The stuff is nuts, I tell you. I won­der what it would play like on Nyquil. 

No Comments

  • Herman Scobie says:

    Glenn: For those of us hit too hard by Bushonomics to afford this lovely set (as well as almost any addi­tion­al DVDs), will you tell us which disc “Pups Is Pups” is on so that we can obtain it from Netflix?

  • Glenn Kenny says:

    @Herman: That’d be Disc #2.

  • Herman Scobie says:

    Thanks, Glenn.

  • Tony Dayoub says:

    The Spanky, Alfalfa gang shorts felt more con­ven­tion­al (still love ’em). But Our Gang 1.0 def­in­itely could be unnerving.
    Shot pic­tured is def­in­itely out of Eraserhead, which dis­turbs me all the more. Robert Blake was a mem­ber of the ras­cals… Our Gang…Eraserhead… Lynch… Lost Highway… Blake
    Now you’ve got me free associating.

  • Or Herzog … Herzog loves chick­ens, too. Farina is hav­ing his STROSZEK moment.

  • Dave Kehr says:

    Great piece, Glenn. Did you notice that the estab­lish­ing shot you quote from “Pups Is Pups” is actu­ally a pro­cess shot with a matte paint­ing? The Dickensian/Eraserhead vibe is some­thing McGowan had to go out and cre­ate; it was­n’t lying around the streets of Culver City. How many two-reelers had effects like this?

  • Glenn Kenny says:

    Yes, that divid­ing line—and the per­spect­ive, a bit—give the effect away.
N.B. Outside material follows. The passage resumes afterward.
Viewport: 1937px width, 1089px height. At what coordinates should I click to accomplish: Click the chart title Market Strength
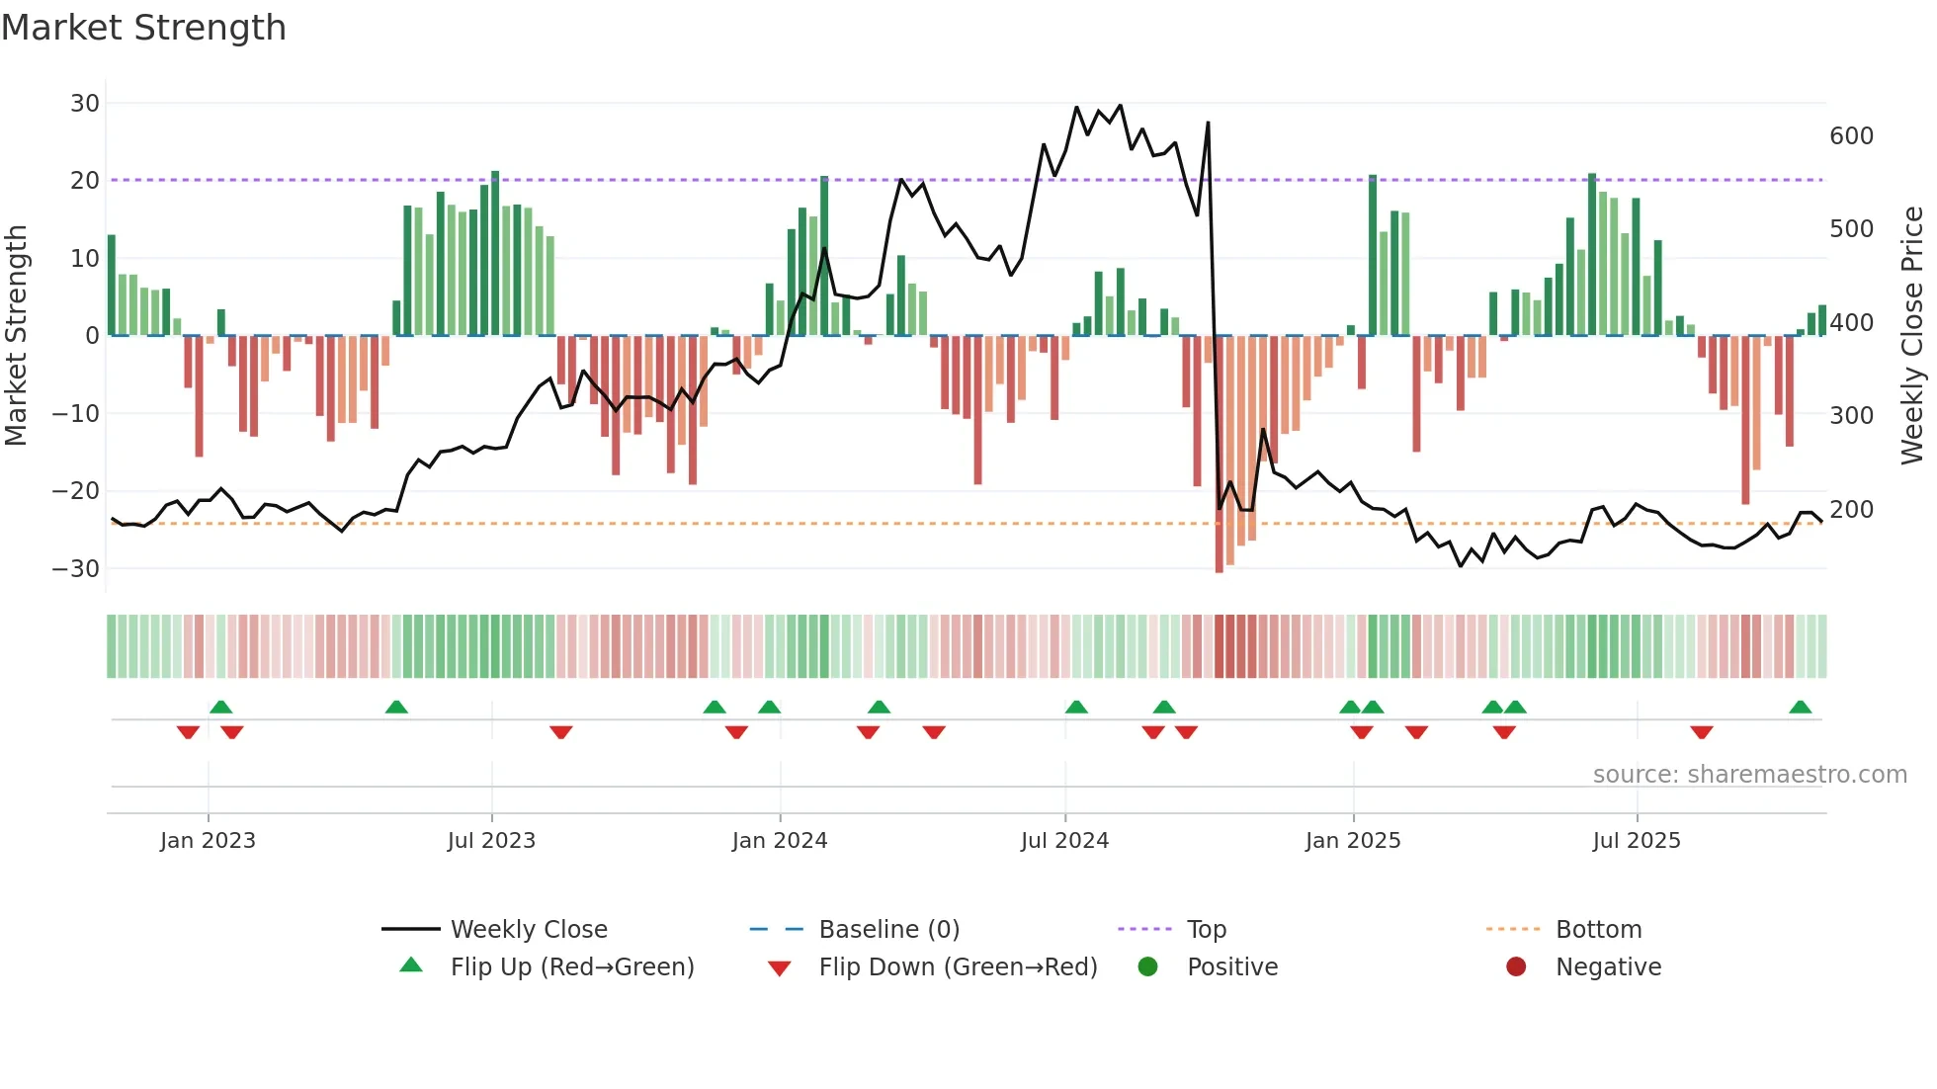point(143,28)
You don’t notice it as much in the con­text of the mov­ing picture—you get the odd stark­ness of it more than any­thing else.

  • I remem­ber the con­tro­versy over these shorts being too racist to release … glad they’ve finally hit the store shelves so view­ers can decide for themselves.
    I grew up with the ‘Rascals’ … although by the time Froggy and the final gen­er­a­tion of cast mem­bers came around even my young mind sensed the series had jumped the pro­ver­bi­al shark.
    Some of my sharpest, fond­est child­hood memor­ies came from these clunky bits of comedy.

  • Brian says:

    Just for the record, at least in Los Angeles the “Our Gang” shorts were on all the time in the late 70s and early 80s. I used to watch them every Saturday morning.

  • Glenn Kenny says:

    An over-generalization, there, Brian—I’m prone to those. My wife’s from Missouri, and out there they did not show them much Rascals. Also, I seem to have fudged My Lovely Wife’s age—she was born in ’77, so to say she grew up in the late ’70s-early ’80s is to imbue her with a little more pre­co­cious­ness than plausible.